その道のりは果てしなさ過ぎて、僕らは途中で諦めてしまう。 それが、憧れとか遠い存在とか思ってしまう状態なんじゃないかと思う。

だけど、作曲者としては、自分の知っている音を、自分の思い通りに組み立てて、既に自分で用意してあるシナリオどおりに作るだけで良い。 ある意味、これは単純作業だ。

逆に、僕等が、試しに彼らと同じ事をしてみたらどうか? (僕等、個々に持っている材料(音)を、自分なりに組み立てて、自分のシナリオ通りに作って行くという事)

そうやって出来た曲をミスチルやサザンのメンバーが聴いたとしたら、僕等が彼らに対して持ってるギャップを、彼らが同じように僕等に対して持つかもしれない。(曲の良し悪しやギャップの大小は別として) 何故なら、たとえ彼らであっても、僕達個々で完成させた曲のすべてを完全に理解するのは果てしなく困難な事だと思うから。

それだけ、僕達個々が持っている本来のオリジナリティって深いものなんだと思う。 それは音楽に限らず、作家や、映画の監督、画家なんかにも同じ事が言えるかもしれない。

「プロだから」とか「才能があるから」とかより、「やる」か「やらない」かの方がよっぽど重要だと思う。 僕は、音楽に関して言えば、プロフェッショナルではないし、間違いなく特別な「才能」はない。

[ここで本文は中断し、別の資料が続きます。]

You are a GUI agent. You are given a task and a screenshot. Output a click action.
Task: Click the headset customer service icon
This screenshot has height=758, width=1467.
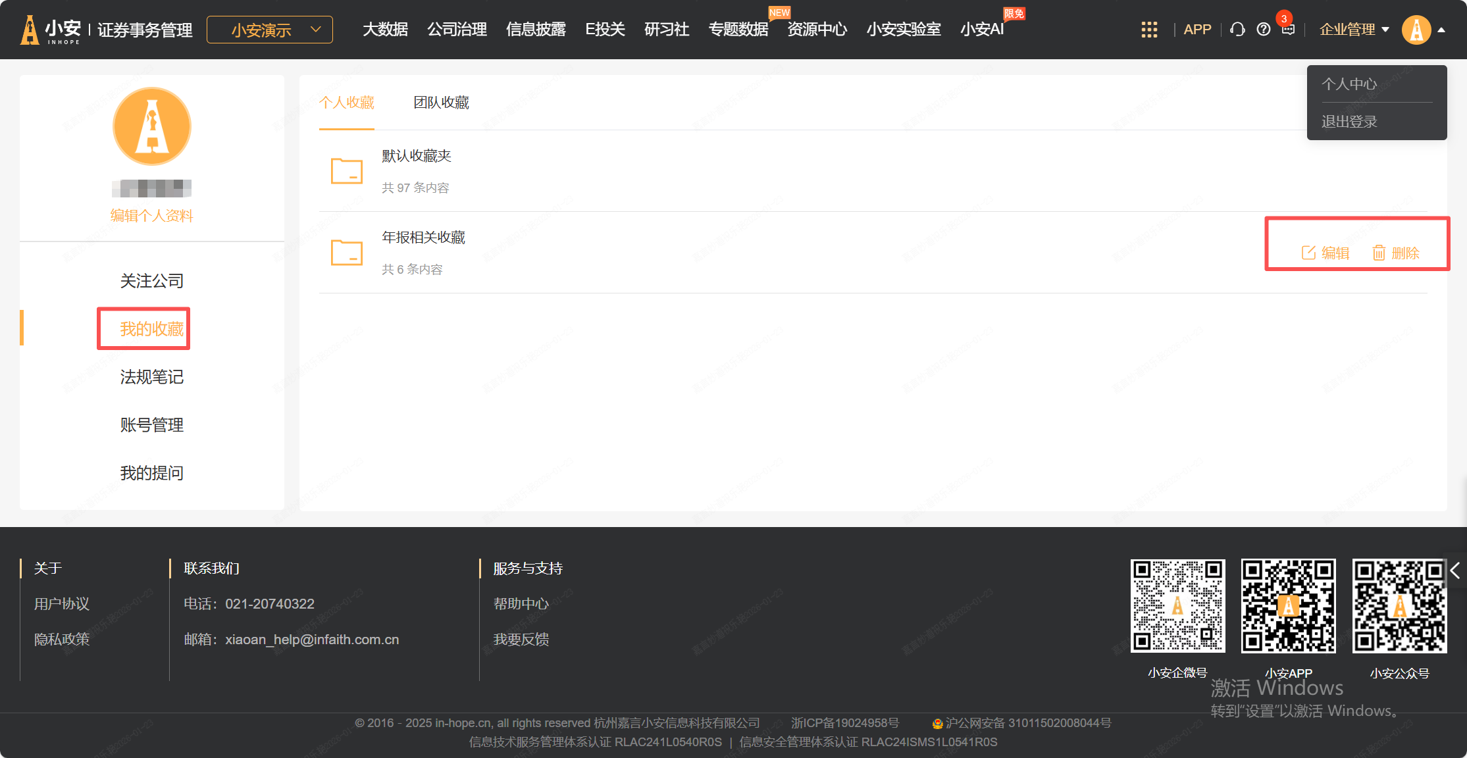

でも、僕は、曲が良いか悪いかは別として、オリジナルの曲を作れるようになれた。 振り返ってみると、僕がそうなれた一番大きな要因は、自然に「やりたい」って思って、実際に「やってみた」事だと思う。

もちろん、僕にも、プロのアーティストの才能を崇拝したり、雲の上の存在のように感じてた時期もあったけど、そういうのを乗り越えてから、僕のオリジナルの作曲活動が始まったように思える。

その人は「実際にやった」からそれが出来るようになった。 それは同じ人間である僕たちにも間違いなく出来る。

もしそうだとしたら、単純に僕たちが「やる」か「やらない」かの問題なんじゃないだろうか。